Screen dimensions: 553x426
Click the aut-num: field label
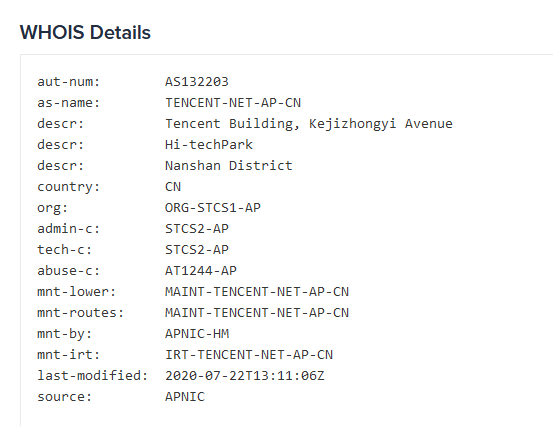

#####

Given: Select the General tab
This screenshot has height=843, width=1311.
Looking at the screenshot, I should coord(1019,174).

#####

Work request:
From the material above, set down exactly the lines starting at the one with "Screen dimensions: 553x426" and ending at the one with "Click the aut-num: field label", end lines included.

Response to the task:
Screen dimensions: 553x426
Click the aut-num: field label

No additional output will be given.